Activity — Pull every line containing the word "profile" from the records.
--- Task material Enclosed Below ---
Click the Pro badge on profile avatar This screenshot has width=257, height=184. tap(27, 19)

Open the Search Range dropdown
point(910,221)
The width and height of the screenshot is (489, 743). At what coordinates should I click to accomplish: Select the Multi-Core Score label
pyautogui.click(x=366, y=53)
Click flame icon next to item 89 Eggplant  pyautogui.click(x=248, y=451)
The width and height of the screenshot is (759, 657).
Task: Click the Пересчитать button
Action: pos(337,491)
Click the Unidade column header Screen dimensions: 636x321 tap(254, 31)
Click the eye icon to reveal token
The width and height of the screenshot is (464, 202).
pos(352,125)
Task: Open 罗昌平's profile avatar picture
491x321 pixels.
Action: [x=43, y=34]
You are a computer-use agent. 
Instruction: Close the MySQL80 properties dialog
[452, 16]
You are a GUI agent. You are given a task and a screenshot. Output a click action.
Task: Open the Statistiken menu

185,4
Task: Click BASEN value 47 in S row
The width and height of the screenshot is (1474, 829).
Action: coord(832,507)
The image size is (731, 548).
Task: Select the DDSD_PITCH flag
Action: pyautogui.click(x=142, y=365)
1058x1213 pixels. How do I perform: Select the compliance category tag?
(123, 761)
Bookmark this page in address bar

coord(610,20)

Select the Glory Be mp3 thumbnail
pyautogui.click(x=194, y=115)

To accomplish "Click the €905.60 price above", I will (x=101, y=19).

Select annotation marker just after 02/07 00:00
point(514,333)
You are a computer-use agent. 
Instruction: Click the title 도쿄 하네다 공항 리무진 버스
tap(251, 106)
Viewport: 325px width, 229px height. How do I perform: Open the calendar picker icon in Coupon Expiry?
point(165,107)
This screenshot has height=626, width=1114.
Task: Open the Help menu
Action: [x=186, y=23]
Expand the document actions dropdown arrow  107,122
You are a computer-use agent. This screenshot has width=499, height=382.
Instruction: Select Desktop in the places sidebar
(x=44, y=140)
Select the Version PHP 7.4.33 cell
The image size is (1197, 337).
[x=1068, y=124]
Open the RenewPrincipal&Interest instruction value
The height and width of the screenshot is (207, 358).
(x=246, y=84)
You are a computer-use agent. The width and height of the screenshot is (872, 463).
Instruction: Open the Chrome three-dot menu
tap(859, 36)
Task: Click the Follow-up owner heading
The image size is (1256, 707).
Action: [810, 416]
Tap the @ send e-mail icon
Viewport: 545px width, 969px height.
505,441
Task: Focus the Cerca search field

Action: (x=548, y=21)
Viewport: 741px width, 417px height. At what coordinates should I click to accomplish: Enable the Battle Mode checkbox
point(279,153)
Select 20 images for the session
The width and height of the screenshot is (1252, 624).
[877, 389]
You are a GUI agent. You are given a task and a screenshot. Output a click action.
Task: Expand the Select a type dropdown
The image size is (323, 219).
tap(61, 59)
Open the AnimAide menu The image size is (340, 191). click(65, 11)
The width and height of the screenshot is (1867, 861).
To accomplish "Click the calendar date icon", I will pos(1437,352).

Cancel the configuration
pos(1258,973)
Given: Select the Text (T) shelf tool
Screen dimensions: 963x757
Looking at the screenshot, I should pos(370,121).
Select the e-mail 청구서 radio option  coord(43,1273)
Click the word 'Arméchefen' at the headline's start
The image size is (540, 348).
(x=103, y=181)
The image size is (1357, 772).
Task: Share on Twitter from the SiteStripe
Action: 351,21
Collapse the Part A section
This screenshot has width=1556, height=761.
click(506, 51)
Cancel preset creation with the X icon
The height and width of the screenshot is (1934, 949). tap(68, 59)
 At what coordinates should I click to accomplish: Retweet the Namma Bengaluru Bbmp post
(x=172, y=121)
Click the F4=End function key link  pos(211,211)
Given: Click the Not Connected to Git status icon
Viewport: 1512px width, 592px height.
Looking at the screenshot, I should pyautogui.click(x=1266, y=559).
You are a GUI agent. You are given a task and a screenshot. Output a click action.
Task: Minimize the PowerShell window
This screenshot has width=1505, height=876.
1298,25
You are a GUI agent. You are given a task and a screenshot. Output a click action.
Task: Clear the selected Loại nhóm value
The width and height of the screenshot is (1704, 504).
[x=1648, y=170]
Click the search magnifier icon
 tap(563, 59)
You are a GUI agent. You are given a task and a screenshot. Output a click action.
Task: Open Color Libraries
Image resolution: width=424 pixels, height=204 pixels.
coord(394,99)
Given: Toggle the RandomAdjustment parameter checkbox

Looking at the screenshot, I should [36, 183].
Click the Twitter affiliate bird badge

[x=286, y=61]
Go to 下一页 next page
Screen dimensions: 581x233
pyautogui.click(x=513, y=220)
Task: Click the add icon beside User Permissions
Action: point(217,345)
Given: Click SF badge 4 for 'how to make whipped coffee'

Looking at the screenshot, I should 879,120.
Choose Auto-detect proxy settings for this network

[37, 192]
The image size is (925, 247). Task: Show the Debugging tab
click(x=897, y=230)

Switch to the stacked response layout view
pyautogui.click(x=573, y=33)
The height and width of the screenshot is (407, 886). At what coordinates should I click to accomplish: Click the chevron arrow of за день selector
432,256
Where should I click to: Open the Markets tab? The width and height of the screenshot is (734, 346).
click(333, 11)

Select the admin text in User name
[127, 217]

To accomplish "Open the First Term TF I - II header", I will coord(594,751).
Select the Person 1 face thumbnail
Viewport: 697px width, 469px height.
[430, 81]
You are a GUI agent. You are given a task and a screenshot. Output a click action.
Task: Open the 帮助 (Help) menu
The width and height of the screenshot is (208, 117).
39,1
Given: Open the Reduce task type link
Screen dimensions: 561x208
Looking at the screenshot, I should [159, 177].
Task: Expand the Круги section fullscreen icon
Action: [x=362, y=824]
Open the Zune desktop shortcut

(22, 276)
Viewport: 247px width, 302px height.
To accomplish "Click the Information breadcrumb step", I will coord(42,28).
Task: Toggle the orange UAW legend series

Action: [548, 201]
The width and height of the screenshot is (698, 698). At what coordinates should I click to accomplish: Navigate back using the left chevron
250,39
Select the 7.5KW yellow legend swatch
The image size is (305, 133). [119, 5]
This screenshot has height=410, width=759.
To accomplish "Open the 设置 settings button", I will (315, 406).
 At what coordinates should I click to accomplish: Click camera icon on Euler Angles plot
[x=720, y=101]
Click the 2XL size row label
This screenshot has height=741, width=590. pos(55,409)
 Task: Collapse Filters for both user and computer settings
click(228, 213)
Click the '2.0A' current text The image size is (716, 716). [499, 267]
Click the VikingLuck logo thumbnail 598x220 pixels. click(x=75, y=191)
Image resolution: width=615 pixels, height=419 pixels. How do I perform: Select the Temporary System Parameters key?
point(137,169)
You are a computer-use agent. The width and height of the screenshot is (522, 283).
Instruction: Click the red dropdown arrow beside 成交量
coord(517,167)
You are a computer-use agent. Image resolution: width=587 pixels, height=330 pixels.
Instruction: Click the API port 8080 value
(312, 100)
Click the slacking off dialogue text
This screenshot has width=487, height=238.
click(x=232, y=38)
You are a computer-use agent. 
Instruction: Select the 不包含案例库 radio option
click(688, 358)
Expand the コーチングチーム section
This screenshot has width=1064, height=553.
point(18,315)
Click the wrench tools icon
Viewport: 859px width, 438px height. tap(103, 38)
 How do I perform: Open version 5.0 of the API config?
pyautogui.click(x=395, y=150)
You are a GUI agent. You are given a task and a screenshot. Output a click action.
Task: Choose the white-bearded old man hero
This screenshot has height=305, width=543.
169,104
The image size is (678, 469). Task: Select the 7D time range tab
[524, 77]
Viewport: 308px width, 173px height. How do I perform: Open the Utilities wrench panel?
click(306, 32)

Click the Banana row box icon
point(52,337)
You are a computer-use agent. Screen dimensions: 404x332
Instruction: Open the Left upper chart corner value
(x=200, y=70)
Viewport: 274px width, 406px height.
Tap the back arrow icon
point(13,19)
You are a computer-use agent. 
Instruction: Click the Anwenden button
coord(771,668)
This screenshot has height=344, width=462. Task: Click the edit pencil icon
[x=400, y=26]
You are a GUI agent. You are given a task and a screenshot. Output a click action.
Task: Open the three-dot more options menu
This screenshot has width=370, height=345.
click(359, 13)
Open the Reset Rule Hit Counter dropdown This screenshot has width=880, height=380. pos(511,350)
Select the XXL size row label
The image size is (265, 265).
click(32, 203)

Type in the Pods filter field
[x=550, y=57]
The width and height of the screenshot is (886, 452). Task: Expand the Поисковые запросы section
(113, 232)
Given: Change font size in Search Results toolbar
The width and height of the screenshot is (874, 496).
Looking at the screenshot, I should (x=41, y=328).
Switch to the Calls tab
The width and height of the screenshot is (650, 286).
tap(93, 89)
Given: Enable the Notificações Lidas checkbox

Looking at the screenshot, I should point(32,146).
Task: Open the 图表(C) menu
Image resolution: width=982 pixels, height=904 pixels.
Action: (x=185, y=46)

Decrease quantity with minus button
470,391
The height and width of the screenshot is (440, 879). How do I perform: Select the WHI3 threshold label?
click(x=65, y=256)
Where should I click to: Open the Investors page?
--- End of Enclosed Task material ---
Solution to this exercise —
Click the Pro badge on profile avatar This screenshot has width=257, height=184. tap(27, 19)
Task: Open 罗昌平's profile avatar picture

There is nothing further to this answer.